Saturday, June 8, 2013

Time Out Mumbai- Inert Deco

This piece appeared in a slightly edited version in my 'After Words' column in Time Out Mumbai,  Volume 9 Issue 21, June  7-20, 2013.


Inert Deco

It’s about time, I think, that we stopped referring to a particular type of building in Mumbai as ‘Art Deco’. This appellation only trivialises our city’s urban fabric and some of its most loved icons, and could, in fact be the cause of its ultimate ruination. We should, simply and correctly, refer to these structures and precincts as ‘Bombay’s architecture from the 30s and 40s’. Even the name- Art Deco, is anachronistic. It came into common parlance retrospectively, in the 1960s.

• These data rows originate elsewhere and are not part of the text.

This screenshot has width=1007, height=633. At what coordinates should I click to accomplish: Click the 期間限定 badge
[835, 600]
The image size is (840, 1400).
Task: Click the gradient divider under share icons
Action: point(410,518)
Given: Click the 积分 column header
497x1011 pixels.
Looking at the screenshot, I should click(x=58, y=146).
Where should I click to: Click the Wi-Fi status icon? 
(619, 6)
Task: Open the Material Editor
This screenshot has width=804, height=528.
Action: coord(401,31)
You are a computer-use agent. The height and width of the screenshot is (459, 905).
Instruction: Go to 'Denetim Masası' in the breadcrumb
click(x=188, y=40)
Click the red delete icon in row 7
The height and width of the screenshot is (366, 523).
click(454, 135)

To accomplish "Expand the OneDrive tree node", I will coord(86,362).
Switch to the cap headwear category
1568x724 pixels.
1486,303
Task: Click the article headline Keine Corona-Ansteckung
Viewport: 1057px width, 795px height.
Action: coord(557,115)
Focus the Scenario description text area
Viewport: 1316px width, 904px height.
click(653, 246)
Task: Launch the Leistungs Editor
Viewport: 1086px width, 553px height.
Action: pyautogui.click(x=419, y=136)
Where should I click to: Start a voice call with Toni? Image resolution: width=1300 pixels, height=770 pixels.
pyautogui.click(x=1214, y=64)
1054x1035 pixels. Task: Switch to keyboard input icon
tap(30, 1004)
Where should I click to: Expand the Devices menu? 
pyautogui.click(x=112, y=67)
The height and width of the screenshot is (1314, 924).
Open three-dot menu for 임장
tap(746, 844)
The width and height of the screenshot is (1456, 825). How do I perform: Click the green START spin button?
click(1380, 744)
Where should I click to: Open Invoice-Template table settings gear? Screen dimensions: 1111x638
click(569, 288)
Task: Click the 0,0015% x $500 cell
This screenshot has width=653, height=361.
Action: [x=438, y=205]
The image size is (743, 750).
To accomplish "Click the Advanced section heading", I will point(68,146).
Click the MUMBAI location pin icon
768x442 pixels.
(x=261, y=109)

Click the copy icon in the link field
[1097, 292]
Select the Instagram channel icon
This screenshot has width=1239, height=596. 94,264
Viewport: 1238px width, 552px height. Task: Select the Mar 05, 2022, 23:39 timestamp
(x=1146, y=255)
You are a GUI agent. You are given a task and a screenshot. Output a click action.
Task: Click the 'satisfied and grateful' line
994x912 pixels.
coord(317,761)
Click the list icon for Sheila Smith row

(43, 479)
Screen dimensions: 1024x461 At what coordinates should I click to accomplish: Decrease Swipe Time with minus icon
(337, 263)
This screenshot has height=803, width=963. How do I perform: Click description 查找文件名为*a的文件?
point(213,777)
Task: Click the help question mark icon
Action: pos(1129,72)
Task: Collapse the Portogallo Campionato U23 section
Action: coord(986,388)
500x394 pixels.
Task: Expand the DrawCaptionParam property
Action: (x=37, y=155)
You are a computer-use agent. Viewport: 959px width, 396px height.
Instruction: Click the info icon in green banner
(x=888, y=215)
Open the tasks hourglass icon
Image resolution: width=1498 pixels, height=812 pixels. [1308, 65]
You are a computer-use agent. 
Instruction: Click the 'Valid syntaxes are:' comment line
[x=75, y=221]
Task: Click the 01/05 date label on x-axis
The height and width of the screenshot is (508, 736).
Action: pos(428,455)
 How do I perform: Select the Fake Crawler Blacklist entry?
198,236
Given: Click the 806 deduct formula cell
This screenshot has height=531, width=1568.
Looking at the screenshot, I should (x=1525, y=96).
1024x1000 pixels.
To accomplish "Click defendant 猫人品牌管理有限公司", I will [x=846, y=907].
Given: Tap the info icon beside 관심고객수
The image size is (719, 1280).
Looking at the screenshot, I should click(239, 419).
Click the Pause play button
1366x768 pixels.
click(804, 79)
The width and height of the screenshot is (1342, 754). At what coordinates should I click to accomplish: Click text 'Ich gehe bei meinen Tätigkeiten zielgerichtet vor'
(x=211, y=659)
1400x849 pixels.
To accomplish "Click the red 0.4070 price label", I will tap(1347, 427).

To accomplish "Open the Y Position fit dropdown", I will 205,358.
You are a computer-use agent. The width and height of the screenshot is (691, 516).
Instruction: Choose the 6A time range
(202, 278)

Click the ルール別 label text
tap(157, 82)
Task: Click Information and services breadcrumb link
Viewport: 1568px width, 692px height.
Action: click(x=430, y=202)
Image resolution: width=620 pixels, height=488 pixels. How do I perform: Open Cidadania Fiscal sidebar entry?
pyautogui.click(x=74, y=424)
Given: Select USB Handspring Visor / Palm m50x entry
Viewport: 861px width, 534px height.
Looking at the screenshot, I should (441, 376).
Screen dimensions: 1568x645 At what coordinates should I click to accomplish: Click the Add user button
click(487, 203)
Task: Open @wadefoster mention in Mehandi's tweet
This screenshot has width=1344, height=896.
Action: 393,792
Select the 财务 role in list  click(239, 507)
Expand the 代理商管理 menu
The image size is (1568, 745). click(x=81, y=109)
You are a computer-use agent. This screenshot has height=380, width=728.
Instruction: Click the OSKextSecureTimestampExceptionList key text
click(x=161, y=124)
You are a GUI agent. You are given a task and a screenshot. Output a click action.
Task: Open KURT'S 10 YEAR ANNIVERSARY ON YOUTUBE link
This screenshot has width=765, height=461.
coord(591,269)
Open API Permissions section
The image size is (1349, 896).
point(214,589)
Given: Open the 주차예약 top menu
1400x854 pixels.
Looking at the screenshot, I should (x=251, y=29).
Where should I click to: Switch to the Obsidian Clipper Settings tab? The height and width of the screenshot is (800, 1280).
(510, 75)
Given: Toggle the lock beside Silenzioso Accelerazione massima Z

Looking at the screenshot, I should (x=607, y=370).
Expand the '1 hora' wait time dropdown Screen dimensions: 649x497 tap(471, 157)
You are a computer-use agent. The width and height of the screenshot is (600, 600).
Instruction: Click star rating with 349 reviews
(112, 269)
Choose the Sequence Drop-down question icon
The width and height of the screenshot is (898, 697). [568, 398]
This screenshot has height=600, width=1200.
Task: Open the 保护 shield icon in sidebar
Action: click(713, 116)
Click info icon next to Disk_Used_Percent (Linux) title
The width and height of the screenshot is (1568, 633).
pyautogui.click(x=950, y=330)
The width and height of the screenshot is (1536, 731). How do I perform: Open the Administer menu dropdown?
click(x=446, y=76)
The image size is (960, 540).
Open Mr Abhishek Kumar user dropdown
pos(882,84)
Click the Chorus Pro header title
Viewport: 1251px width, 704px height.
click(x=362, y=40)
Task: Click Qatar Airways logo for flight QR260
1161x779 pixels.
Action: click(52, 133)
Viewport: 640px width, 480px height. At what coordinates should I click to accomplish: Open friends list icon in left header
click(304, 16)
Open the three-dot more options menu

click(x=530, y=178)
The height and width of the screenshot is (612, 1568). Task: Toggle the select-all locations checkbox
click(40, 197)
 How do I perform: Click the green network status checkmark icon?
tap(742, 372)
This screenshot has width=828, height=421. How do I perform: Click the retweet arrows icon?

We tend to look at the buildings like the ones along the Oval Maidan or Marine Drive, especially at their external ornament, colour and fancy grille-work, and call this the Art Deco Style. It was hardly surprising when; very recently, a former member of the heritage committee and a senior architect made light of the Marine Drive buildings and their purported style by saying that even a coffin can be made in the Art Deco style. Such a view is superficial; it is as if Art Deco can be applied to any building, like an ointment. This implies that buildings occupied for several generations can be demolished and rebuilt, provided they are then overlaid with the selfsame external ornament, colour and fancy grille-work.

In an earlier column, I had talked about how some places in our city are well mannered. The best examples of urban etiquette in Mumbai come from the two decades leading to Indian independence. This was the time of reclamation (first the Backbay, then the Marine Drive) and the laying out of plotted precincts that led to a building boom. This resulted in a lot of architecture, not only at the Oval or the Marine Drive, but also at Mohammed Ali Road, Phirozeshah Mehta Road and the Dadar/ Matunga/ Five-Garden areas. This was a time when office buildings like the United Insurance or New India Assurance, cinema houses like the Regal, Eros and Metro, and the many new-fangled apartment blocks from Napean Sea Road to Chembur were designed as both foci and fabric. With bursts of streamlined concrete, they defined the optimism of metropolitan life, tempered with the ‘zara hatke, zara bachke’ nature of Bombay meri jaan. These harmonious ground plus three buildings lining our streets form our image of the city even today. To see them isolated of their context and re-imagined only as wallpaper is to do them a profound disservice.

What is Art Deco after all? The Oval Maidan buildings form Bombay’s most famous stretch. These twenty or so apartments (with Eros as full-stop) were all built in just three years, from 1935 to 1938. They are the most ornate, with motifs of chevrons, ziggurats and frozen fountains, painted in bright pastels. Other buildings from the 1940s are far less ‘jazzy’ but are relevant nevertheless as icons of that era. Many office buildings are formal stone piles, while cinema houses are specially designed with striking verticals and ocean-liner horizontals, punctuated with spaces for the marquee. These buildings are numerous and varied, but the one constant is not their style (whatever you want to call it) but their urban placement, the manner in which they line the streets and circles that connect the city like a neural network. In most cases these buildings abut the road directly with no setbacks or gated edges. They belong to everybody.

There was a time when several of these buildings were protected as heritage. Now, under new dispensations, individual rights completely overshadow collective responsibility, so any of these buildings may be demolished and rebuilt with all benefits accrued, should the occupants desire so. Who can stop a multi-storey building emerging out of the seventy year old harmonies of the Marine Drive? That would be depriving its inhabitants of the benefits of FSI, TDR, and other fungibles and, in any case, we can take a forty storey building and Art Decofy it, no?

That is the problem with labels and names; they tend to obscure context and relevance by offering mental shortcuts to take the place of critical thought. Give a dog a bad name and hang him. An Art Deco building is no longer inviolate. By extension, neither are any of the buildings from the 30s and 40s. Full page adverts front our newspapers every day, pushing new building proposals in the Spanish Hacienda style or the Swiss Chalet style, or the all purpose Classical style, so Art Deco is just another surface solution to assuage fears of wanton urban destruction. I would not be surprised to see proposals of skyscraper sized Art Deco coffins in tomorrow’s dailies. After all, the tallest building in the world for several decades- the Empire State Building was an Art Deco building too.